If it’s your first day in an unfamiliar resort, try and corner a local who can advise you (or, ideally, lead the way). As long as you don’t get too carried away, you may well get the goods while everyone else is playing UNO back at the apartment.


Whether it’s pow or piste, Nicolas Müller knows that sometimes you can’t beat a good butter. Photo: Silvano Zeiter

If there’s no pow around, you’ll probably spend a lot of the day on mellower gradients. The last thing you want in a whiteout is a steep mogul field.

A long, snaking blue run offers a perfect opportunity to brush up your butter game. If you don’t like riding fast on a bad vis day, then buttering is perfect; even at a snail’s pace there’s still fun to be had.

Need inspiration? Check out our rundown of the best butter tricks here.


With practice, your pole jam game can be as strong as Marco Smolla’s. Photo: Lorenz Holder

When there aren’t any trees around, piste markers may be your only frame of reference. Try and keep at least one in sight at all times, and make sure you’re on the correct side. In France, the poles that mark the right-hand side of the run have orange tips, while those on the left side do not.

They can serve another purpose other than orientation, too; a quick pole jam can liven up an otherwise dull run. Approach the pole with it slighly on your toe side (so you’ll be on the right side of the marker if you’re goofy, the left if regular).

“In the unlikely event that you knock one down, be sure to set it upright again. Someone behind you may be relying on it”

Ollie when you reach the pole, pop a frontside shifty and aim to glance the pole with your back foot. Once you’ve got that dialled, try and incorporate a backside 180 by rotating your shoulders back toward the pole as you take off, then bringing your legs round to meet your upper body after the shifty.

In the unlikely event that you knock one down, be sure to set it upright again. Someone behind you may be relying on that stick to keep them out of harm’s way.


Sparrow Knox, switch back lip over the down-flat-down at the Whitelines Rail Jam in Kaunertal. Photo: Ed Blomfield

If you’re a jib rat then this will go without saying – but even if rails aren’t usually your thing, they’re one of the few features you’ll be able to see on a bad vis day. While any right-minded park shaper will have fenced off the kickers, there should still be some metal up for grabs.

If you’ve never partaken in the past, now’s the time. In a whiteout, no-one will be able to see you gingerly approach your first ride-on box, and the lack of an audience can be a massive confidence booster.
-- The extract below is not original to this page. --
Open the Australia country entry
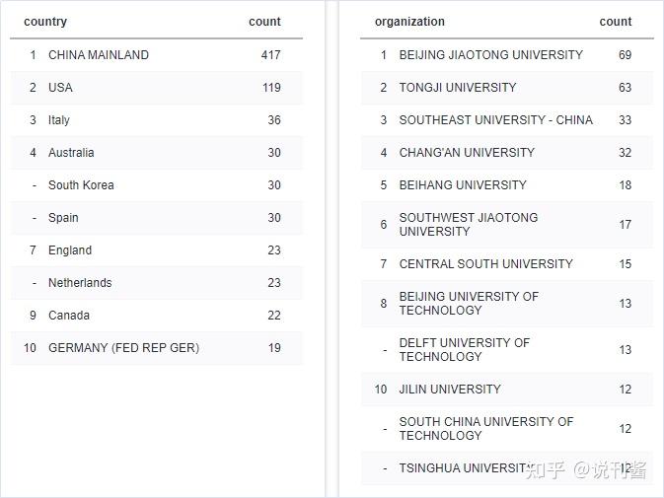Viewport: 664px width, 498px height. [71, 153]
Stick at it and you’ll progress quickly – and when the weather improves, you’ll be able to show off the latest additions to your trick bag.

Just check out Jamie Nicholls’ top-to-bottom demolition of the Laax rail line to see what can be achieved in bad vis.


Valerian Ducourtil having a moment of clarity – sort of. Photo: Jerome Tanon

When you can’t see much, it’s not wise to just set an edge and let rip. For all you know there’s a heavy roll up ahead, or even (as they found out in The Gap Session movie, with hilarious results) a wall of snow.

You don’t need to be overly cautious, as that’s no fun at all, but it makes sense to keep your knee and ankle joints soft so that you’re ready to improvise. Think jazz rather than heavy metal, Neo from The Matrix rather than The Terminator.

It might sound cheesy, but occasionally you’ll feel pretty ‘zen’ as you negotiate the white nothingness in front of you, and it’s a feeling you won’t soon forget.